Retype, word for word, every line of the records below starting at the one that contains "Switch to the" and ending at the one that contains "Image resolution: width=610"; include both of those lines and nothing more.

(Stored items from a collection)
◆ ◆ ◆ ◆

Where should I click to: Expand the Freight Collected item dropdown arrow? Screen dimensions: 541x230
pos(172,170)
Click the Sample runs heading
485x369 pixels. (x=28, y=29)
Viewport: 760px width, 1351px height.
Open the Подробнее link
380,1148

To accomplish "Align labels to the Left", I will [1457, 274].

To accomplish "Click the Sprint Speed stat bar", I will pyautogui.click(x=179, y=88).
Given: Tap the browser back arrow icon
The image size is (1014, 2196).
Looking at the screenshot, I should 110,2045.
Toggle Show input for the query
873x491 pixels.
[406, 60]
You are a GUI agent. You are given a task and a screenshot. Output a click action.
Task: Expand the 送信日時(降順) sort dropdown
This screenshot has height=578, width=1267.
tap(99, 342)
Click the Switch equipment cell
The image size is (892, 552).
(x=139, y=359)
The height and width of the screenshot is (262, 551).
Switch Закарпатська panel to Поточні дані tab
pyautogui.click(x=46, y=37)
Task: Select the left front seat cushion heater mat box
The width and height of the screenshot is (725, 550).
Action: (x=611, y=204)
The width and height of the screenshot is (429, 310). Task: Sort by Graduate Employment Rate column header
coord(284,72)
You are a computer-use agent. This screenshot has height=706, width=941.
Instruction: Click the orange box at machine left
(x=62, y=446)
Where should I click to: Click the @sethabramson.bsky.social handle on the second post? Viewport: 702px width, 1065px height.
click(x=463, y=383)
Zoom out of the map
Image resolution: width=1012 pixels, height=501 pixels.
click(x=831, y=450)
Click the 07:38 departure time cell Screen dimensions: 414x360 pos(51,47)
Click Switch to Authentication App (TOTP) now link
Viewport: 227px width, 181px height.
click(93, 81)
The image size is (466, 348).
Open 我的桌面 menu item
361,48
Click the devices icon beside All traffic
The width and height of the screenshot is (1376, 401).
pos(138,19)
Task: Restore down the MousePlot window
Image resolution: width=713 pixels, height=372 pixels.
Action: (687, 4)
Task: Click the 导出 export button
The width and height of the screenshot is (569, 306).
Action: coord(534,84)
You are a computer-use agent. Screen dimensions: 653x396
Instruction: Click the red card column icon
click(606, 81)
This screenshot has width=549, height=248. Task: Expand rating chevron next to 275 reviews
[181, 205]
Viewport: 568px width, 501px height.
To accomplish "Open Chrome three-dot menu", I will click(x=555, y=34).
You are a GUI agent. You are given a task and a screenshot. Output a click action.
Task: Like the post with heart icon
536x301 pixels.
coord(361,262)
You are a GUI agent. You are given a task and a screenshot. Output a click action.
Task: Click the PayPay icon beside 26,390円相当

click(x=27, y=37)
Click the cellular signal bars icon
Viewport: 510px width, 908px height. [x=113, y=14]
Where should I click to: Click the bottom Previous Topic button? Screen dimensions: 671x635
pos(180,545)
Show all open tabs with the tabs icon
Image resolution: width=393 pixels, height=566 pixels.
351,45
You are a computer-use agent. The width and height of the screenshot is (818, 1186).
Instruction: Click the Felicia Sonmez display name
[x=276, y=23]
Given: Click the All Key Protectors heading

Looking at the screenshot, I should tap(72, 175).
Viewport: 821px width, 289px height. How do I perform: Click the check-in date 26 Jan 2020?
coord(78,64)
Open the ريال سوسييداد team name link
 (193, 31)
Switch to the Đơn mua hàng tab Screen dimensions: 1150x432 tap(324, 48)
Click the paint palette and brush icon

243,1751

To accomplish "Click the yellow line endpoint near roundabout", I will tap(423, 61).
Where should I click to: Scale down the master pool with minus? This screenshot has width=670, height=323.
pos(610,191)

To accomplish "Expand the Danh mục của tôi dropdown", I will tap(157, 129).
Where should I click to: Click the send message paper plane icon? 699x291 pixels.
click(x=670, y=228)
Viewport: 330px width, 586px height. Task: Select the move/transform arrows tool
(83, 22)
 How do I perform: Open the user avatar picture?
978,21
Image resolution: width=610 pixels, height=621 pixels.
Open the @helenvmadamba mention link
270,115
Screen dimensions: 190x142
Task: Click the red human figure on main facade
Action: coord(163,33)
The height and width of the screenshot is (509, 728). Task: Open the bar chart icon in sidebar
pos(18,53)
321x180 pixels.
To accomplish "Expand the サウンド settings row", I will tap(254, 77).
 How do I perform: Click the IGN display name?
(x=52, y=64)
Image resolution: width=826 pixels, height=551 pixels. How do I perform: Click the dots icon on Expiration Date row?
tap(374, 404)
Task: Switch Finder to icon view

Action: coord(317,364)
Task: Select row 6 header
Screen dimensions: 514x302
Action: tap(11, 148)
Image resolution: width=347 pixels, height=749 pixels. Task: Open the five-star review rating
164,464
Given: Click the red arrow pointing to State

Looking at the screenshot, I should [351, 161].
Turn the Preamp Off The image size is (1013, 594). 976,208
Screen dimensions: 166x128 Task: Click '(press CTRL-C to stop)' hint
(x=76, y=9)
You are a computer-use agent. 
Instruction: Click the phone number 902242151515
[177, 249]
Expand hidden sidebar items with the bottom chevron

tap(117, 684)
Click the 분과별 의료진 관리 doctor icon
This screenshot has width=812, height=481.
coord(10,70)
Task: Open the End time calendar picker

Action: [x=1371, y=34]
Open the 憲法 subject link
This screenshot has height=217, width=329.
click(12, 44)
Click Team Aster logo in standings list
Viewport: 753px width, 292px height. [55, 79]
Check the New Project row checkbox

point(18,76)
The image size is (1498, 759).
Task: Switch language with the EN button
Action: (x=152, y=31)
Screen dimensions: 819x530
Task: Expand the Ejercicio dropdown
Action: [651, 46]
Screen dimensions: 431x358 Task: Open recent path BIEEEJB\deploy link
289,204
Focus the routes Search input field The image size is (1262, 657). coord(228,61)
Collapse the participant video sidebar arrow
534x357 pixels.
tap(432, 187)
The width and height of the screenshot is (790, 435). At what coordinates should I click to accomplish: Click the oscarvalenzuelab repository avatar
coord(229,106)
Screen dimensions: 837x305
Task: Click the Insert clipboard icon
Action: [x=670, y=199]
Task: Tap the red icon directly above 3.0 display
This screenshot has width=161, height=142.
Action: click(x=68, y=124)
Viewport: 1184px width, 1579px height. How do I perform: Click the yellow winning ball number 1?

◆ ◆ ◆ ◆

Solution below:
Switch to the Đơn mua hàng tab Screen dimensions: 1150x432 tap(324, 48)
Click the paint palette and brush icon

243,1751

To accomplish "Click the yellow line endpoint near roundabout", I will tap(423, 61).
Where should I click to: Scale down the master pool with minus? This screenshot has width=670, height=323.
pos(610,191)

To accomplish "Expand the Danh mục của tôi dropdown", I will tap(157, 129).
Where should I click to: Click the send message paper plane icon? 699x291 pixels.
click(x=670, y=228)
Viewport: 330px width, 586px height. Task: Select the move/transform arrows tool
(83, 22)
 How do I perform: Open the user avatar picture?
978,21
Image resolution: width=610 pixels, height=621 pixels.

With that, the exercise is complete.